> Exercise description:
Beneath this instruction is a listing; print exactly the lines in it starting at the line that contains "Abverkauf (159, 2570)" and going through the line that contains "[textbox] (312, 204)".

START Given records

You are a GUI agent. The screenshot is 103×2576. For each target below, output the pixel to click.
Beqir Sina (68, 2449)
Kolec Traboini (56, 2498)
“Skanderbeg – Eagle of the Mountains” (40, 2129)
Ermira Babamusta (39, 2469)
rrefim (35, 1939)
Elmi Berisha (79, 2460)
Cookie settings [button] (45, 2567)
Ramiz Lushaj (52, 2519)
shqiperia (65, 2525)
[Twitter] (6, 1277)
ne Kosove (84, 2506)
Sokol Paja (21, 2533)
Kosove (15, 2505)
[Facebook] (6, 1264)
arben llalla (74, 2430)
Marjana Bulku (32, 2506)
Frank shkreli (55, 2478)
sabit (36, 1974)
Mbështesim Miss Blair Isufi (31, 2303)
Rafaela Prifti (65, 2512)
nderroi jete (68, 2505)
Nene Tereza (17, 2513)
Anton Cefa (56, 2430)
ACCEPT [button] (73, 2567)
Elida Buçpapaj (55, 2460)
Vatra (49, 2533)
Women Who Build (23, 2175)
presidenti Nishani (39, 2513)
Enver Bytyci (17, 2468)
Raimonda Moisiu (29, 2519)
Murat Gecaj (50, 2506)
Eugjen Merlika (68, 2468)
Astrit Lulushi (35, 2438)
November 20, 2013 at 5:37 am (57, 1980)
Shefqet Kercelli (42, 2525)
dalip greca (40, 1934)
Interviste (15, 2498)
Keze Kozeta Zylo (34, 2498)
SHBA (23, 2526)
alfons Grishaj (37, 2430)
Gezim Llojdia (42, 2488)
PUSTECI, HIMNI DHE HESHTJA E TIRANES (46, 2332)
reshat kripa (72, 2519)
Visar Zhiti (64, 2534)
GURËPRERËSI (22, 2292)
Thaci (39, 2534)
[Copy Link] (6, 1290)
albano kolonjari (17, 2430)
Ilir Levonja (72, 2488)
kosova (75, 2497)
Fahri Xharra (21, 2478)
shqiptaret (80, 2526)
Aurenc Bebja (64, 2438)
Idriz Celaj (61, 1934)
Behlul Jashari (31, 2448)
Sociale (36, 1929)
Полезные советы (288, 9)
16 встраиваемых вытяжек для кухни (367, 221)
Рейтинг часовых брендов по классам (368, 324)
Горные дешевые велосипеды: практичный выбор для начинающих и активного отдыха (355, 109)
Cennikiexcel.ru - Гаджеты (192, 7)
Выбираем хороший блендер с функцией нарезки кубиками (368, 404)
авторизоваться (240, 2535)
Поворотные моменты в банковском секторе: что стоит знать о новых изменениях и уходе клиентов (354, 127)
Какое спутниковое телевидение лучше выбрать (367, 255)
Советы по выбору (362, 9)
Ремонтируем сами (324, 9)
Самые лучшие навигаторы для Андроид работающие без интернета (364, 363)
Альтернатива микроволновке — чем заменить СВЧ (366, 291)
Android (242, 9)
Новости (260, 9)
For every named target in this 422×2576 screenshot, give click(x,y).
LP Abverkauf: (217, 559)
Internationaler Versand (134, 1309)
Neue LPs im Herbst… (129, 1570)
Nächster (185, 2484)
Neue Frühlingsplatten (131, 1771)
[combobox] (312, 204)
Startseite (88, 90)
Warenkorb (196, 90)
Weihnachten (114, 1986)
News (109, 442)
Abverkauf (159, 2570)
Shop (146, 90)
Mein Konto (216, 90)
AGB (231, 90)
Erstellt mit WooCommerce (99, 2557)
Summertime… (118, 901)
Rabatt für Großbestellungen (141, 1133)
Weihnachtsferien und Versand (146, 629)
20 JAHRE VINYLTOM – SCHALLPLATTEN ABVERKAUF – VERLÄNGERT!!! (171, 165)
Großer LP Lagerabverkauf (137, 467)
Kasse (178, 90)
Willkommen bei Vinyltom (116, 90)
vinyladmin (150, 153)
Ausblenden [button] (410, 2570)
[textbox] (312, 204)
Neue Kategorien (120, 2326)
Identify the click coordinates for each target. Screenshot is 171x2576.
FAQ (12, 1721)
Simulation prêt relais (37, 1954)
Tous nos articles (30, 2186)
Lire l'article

END Given records

> Solution to this exercise:
Abverkauf (159, 2570)
Shop (146, 90)
Mein Konto (216, 90)
AGB (231, 90)
Erstellt mit WooCommerce (99, 2557)
Summertime… (118, 901)
Rabatt für Großbestellungen (141, 1133)
Weihnachtsferien und Versand (146, 629)
20 JAHRE VINYLTOM – SCHALLPLATTEN ABVERKAUF – VERLÄNGERT!!! (171, 165)
Großer LP Lagerabverkauf (137, 467)
Kasse (178, 90)
Willkommen bei Vinyltom (116, 90)
vinyladmin (150, 153)
Ausblenden [button] (410, 2570)
[textbox] (312, 204)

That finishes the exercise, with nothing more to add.